Following the example of the US Navy, which recently set up an unmanned task force in the Middle East, the UK Royal Navy has deployed an unmanned boat to the Persian Gulf for hot climate trials.
Royal Navy motor boat ‘Harrier’ is part of a ten-year program for replacing the Navy’s current fleet of mine counter measure vessels and her time in the region will lay the foundation for future autonomous kit.
While deployed for operations, the 11-meter boat will work with host ship RFA Cardigan Bay to conduct a series of demonstrations and trials that will prove her ability to operate in the harsh and demanding weather conditions of the Gulf.
The UK boat will be joining unmanned systems operated by the US Navy in the region as part of Task Force 59, a task force operating a range of unmanned systems operating out of Bahrain since September 2021.

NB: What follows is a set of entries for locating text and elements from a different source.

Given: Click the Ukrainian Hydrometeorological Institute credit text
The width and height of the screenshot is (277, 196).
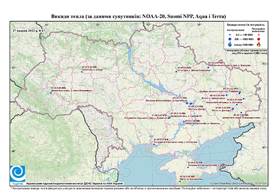Looking at the screenshot, I should [x=75, y=184].
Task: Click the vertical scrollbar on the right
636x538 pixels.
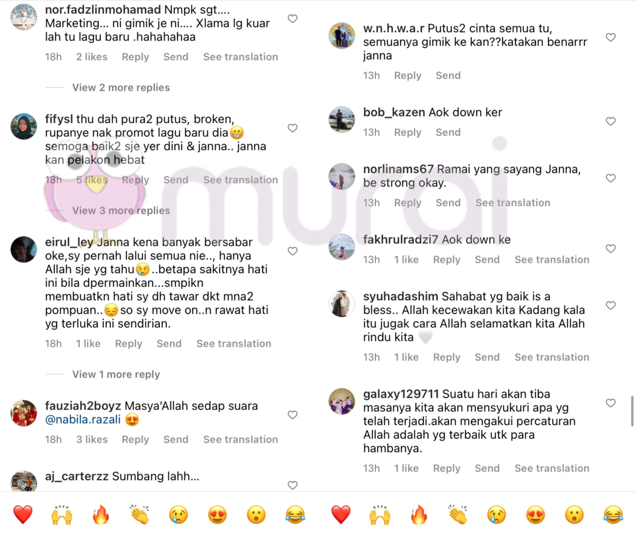Action: tap(632, 411)
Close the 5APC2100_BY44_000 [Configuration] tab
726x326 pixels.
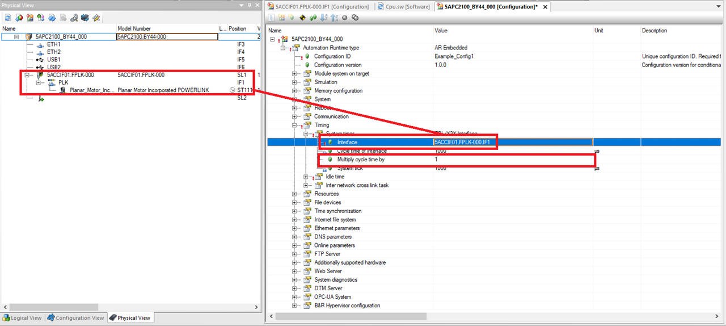pyautogui.click(x=546, y=7)
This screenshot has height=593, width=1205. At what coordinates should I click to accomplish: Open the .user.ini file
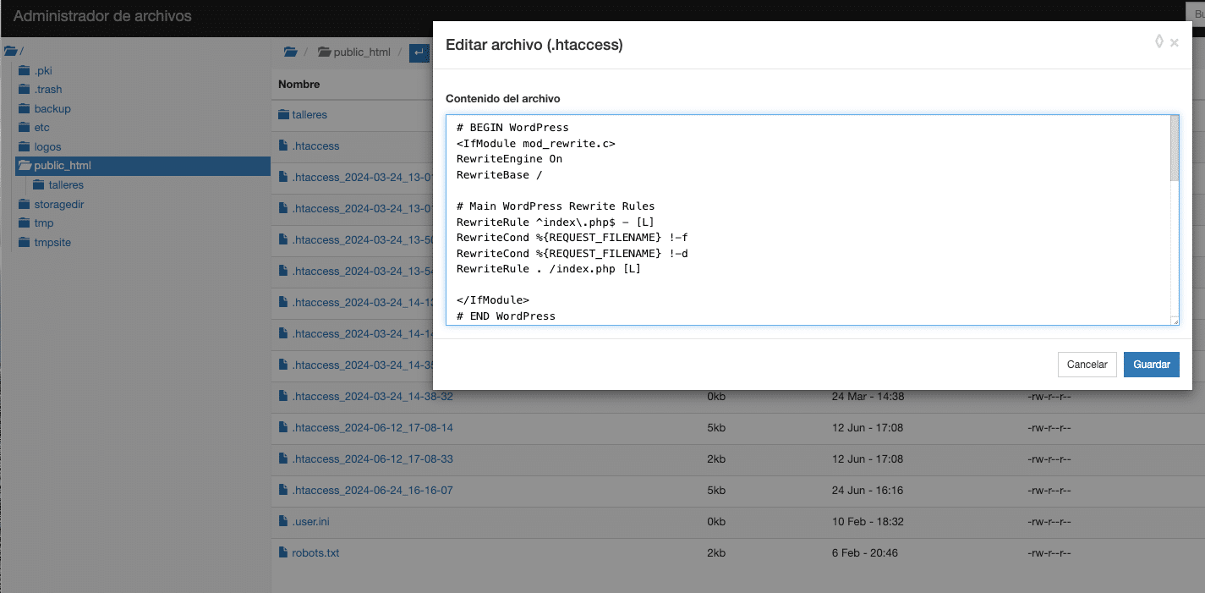point(310,522)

Harrier is capable of operating both autonomously (pre-programmed to conduct a mission) or remotely from a ship or shore-based remote control centre. She tows a side-scan sonar behind her to look for mines on the seabed, alerting units ashore or at sea of their whereabouts. In the future, she will also work with remotely operated underwater vehicles and a mine sweeping system.

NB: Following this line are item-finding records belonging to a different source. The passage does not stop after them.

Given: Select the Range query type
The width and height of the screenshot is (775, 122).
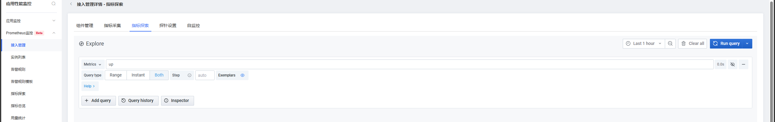Looking at the screenshot, I should click(116, 75).
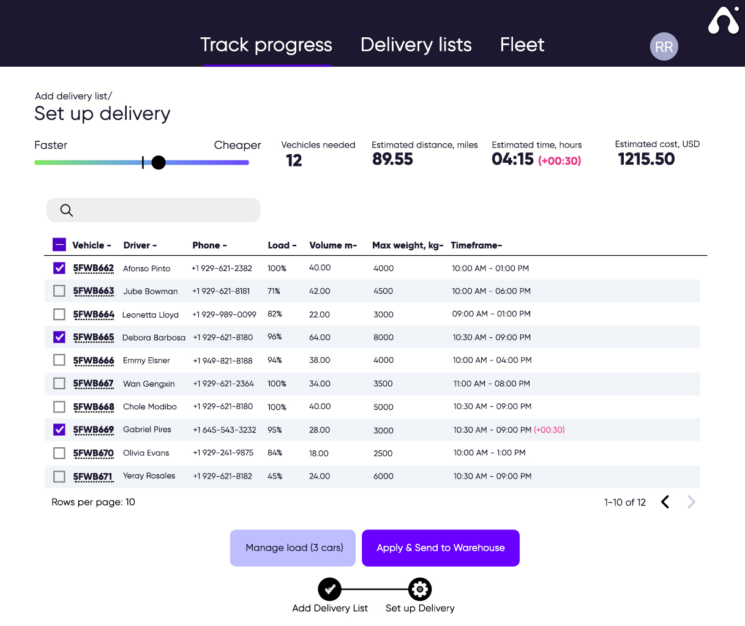Open the Rows per page selector
The image size is (745, 626).
(93, 502)
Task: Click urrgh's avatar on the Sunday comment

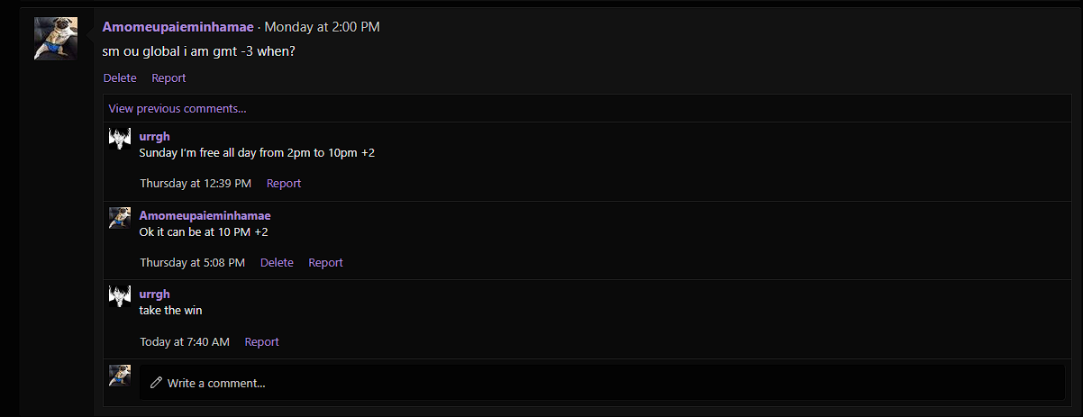Action: pos(120,139)
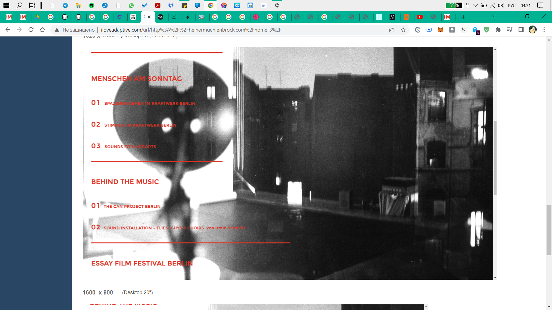Bookmark this page with the star icon
This screenshot has width=552, height=310.
403,30
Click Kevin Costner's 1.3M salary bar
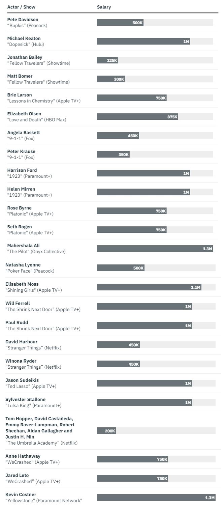Screen dimensions: 224x511 156,498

The tests will be key for seeing how the remote-controlled mine sweeper deals with hot climates, having already proved her ability in UK waters. She will face water temperatures of more than 30C in the summer, very different from her previous home of Faslane.
Harrier will be put through her paces on integrating with Royal Navy personnel and units in the region – mine counter measure battlestaff, the UK’s naval support facility in Bahrain and countries who work with the UK, protecting shipping and the freedom of navigation.
Harrier will provide another arrow in the quiver of the mine countermeasures commander and her success will be a stepping-stone for complimentary autonomous kit coming available in the near future.
Lieutenant Commander Mark Shaw, commanding officer of Mission System Team One in the Mine Threat Exploitation Group, said: “We are excited to be involved in the mine hunting capability program which will transition the Royal Navy from a ship-based mine counter measures (MCM) capability to maritime autonomous off-board systems.
“Our task is to prove this first iteration of the capability in an operational environment.
“This is a step change in the way the Royal Navy conducts MCM, and we are not just proving the equipment and operating procedures but setting the template on how we operate and integrate within the wider force.
A move towards autonomous mine-hunting will enable the Royal Navy to counter the evolving threat of modern sea mines while reducing the risk to sailors.